[Screenshot grounding data]
----
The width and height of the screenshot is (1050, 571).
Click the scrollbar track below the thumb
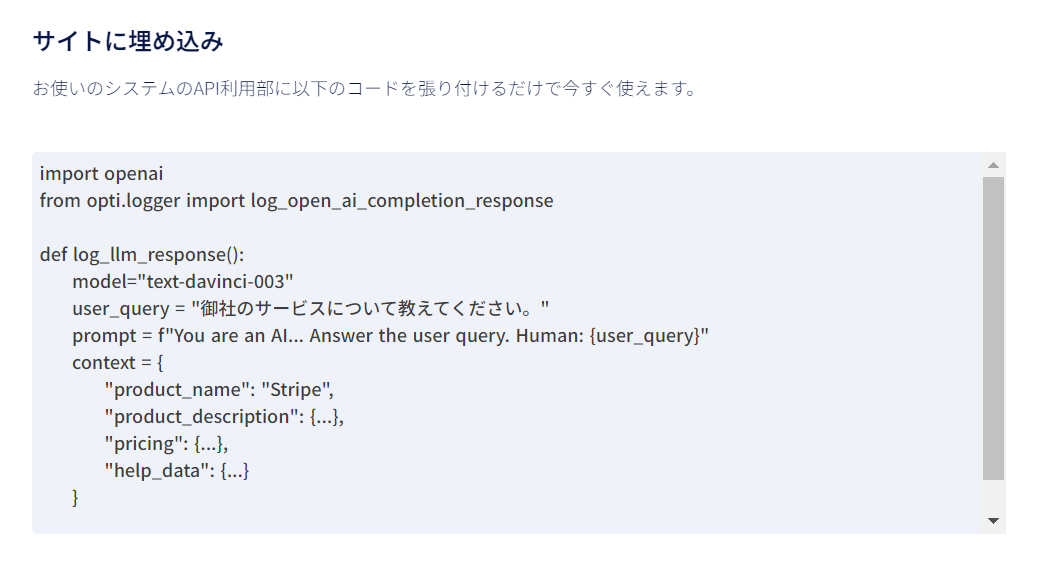993,495
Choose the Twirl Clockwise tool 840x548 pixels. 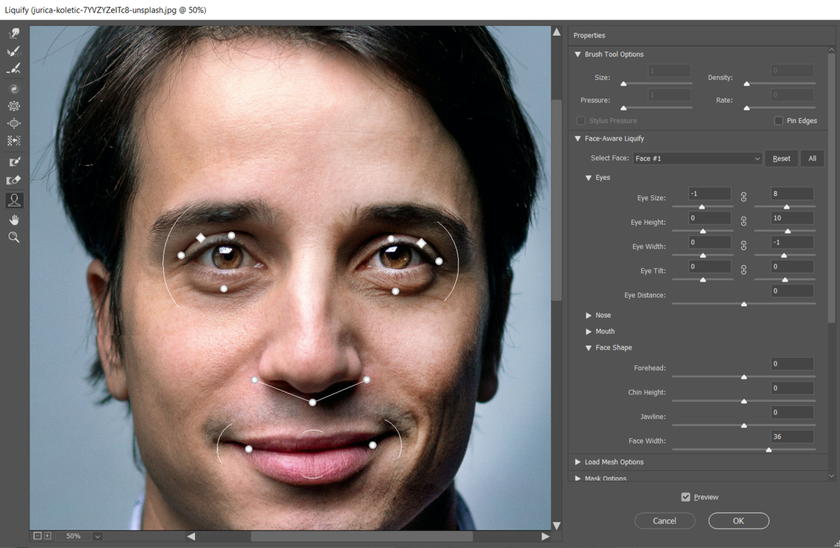14,88
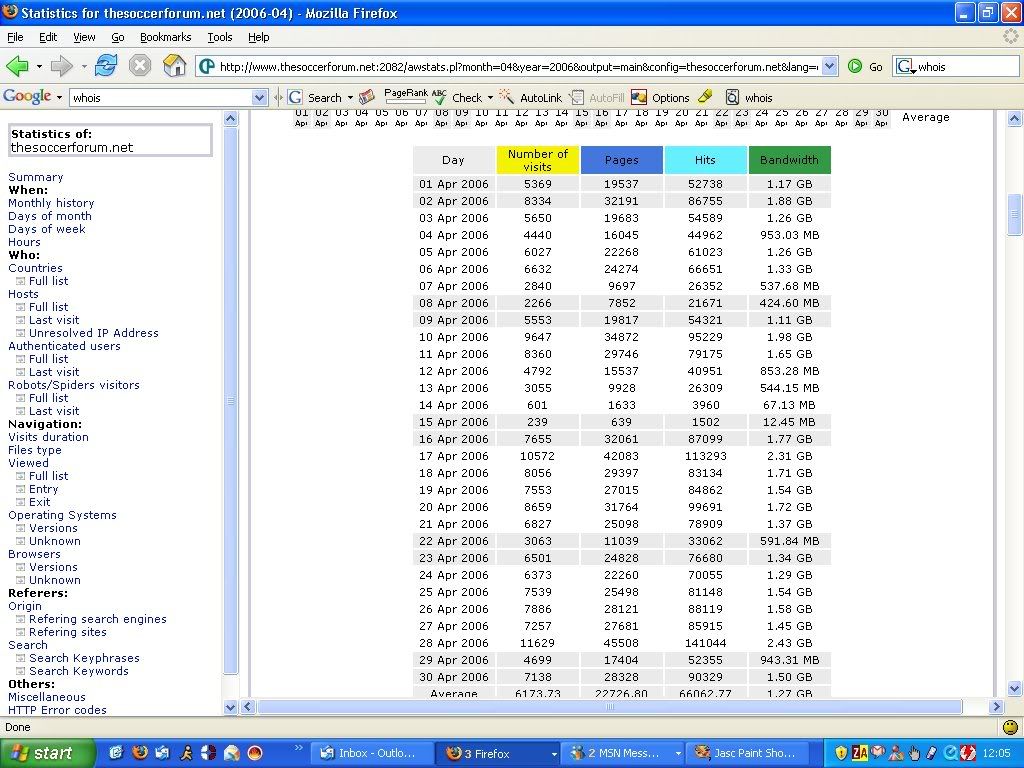Open Robots/Spiders visitors Last visit
Screen dimensions: 1024x768
(x=54, y=411)
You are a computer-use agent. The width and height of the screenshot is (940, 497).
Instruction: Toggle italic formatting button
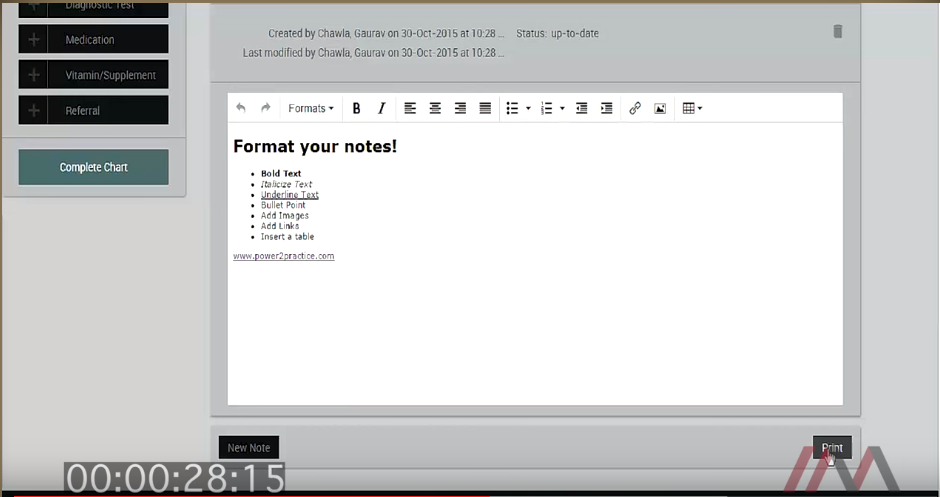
----
Across all the records above, find each line with "width" in it and copy it.

Exercise output:
The width and height of the screenshot is (1050, 571).
You are a computer-use agent. The width and height of the screenshot is (940, 497).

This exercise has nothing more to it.